Advent of Code Input Parsing

February 22, 2026

I’ve gotten tripped up two years on a row now with parsing this style of input:

This year it was on day 5. Coincidentally in 2023 it was also on day 5.

I always follow the same line of reasoning - “let’s read in the entire input in as a string and split it into two string “chunks” (the top chunk and the bottom chunk). Then split those chunks into lines.”

import sys
input_str = sys.stdin.read()

ingredient_ranges_str, ingredient_ids_str = input_str.split('\n\n')

ingredient_ranges = ingredient_ranges_str.split('\n')
ingredient_ids = ingredient_ids_str.split('\n')

Seems reasonable enough. The two chunks are separated by two newlines. So first we split on \n\n. And then within those chunks we just split on \n.

Let’s look at the first section:

print(ingredient_ranges)

['3-5', '10-14', '16-20', '12-18']

Looks good! What about the second chunk?

print(ingredient_ids)

['1', '5', '8', '11', '17', '32', '']

Oh no! What is that empty string doing at the end! What happened?

This is about the point where I add a kludge/hack to filter away the trailing empty string so I can get on with solving the problem.

But hold on a second - let’s dig into this and figure out exactly why we’re getting an extra empty string in the second section but not the first!

Let’s print out the two text chunks:

chunks = input.split('\n\n')
print(chunks)

['3-5\n10-14\n16-20\n12-18', '1\n5\n8\n11\n17\n32\n']
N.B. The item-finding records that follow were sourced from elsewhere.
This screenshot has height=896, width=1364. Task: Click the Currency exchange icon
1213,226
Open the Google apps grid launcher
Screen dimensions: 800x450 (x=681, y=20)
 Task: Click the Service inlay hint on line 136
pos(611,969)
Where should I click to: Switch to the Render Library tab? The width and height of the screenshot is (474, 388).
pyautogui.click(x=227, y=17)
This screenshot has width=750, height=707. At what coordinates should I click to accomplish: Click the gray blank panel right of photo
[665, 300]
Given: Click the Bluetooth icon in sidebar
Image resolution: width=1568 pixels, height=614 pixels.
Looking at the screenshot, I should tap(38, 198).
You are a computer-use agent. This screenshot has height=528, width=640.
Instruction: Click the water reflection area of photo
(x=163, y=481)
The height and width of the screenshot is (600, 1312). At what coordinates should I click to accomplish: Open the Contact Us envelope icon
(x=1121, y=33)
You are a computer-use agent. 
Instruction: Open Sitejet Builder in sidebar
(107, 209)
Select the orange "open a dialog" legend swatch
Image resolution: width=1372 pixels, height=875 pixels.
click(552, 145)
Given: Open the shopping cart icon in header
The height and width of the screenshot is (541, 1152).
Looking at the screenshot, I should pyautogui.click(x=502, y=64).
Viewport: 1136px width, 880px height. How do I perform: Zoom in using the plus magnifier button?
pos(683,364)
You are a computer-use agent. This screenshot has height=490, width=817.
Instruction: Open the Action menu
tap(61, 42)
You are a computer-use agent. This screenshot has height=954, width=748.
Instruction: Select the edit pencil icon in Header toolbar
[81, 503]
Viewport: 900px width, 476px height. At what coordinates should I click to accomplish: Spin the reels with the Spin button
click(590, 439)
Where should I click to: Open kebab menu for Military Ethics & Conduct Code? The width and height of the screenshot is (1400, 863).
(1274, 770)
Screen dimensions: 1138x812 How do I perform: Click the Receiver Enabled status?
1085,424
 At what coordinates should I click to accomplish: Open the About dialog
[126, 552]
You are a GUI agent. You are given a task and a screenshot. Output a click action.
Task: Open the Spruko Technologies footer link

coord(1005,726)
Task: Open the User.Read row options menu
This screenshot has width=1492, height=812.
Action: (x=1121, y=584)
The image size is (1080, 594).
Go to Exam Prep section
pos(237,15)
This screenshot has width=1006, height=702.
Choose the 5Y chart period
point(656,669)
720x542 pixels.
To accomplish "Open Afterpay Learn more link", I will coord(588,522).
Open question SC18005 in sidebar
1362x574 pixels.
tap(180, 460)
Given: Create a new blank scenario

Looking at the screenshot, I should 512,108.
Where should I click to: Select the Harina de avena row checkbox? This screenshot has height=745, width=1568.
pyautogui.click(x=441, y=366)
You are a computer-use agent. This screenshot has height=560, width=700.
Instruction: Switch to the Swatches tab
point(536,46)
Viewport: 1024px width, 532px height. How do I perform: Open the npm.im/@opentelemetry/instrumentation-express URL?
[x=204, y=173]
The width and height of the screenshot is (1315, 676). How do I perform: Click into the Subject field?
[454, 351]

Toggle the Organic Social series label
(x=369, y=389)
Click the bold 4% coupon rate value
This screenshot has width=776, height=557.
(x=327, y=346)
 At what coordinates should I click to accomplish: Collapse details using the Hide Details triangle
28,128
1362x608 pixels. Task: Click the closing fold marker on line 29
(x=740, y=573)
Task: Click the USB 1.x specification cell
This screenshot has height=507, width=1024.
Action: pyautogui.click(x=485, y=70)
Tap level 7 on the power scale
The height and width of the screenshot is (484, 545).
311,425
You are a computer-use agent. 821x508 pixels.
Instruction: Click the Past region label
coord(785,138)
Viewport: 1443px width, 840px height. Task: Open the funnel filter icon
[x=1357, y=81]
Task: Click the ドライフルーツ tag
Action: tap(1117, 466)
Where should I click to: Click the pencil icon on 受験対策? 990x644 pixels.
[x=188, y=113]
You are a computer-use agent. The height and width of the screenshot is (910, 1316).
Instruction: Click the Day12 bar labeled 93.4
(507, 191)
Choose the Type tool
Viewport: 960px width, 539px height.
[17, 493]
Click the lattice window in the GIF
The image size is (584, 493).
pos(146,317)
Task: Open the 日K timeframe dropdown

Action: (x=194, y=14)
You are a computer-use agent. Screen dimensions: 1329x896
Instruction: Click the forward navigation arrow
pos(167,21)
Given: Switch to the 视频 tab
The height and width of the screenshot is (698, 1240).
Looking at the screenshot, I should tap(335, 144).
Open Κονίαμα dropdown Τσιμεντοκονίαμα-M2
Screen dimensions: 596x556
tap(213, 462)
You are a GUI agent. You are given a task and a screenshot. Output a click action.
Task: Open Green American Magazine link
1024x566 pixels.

Ah ha! We see that the second string chunk ends with a newline, whereas the first one doesn’t. Indeed, all unix files end with a newline.

So we should expect to get an empty string as the last token from str.split().

But hold on a second - why does this normally work? Why don’t we always get an empty string at the end?

Oh, well we are doing str.split('\n'). I usually just do str.split() without the \n. Let’s try that:

ingredient_ids = ingredient_ids_str.split()
print(ingredient_ids)

['1', '5', '8', '11', '17', '32']

Hey, it works! But hold on, why does it work?

Well, it turns out it’s because string.split() with no arguments strips off leading and trailing whitespace first.

I actually had no idea that was the way it worked, which leads to some interesting consequences. For example, out our input file could look like this:

And we’ll still get each line separated, exactly how we want:

import sys
input_str = sys.stdin.read()
lines = input_str.split()
print(lines)

['3-5', '10-14', '16-20', '12-18', '1', '5', '8', '11', '17', '32']

Unintuitive, but it gets the job done.

Moral of the story: don’t use string.split('\n') when parsing lines of a file

always use string.split()!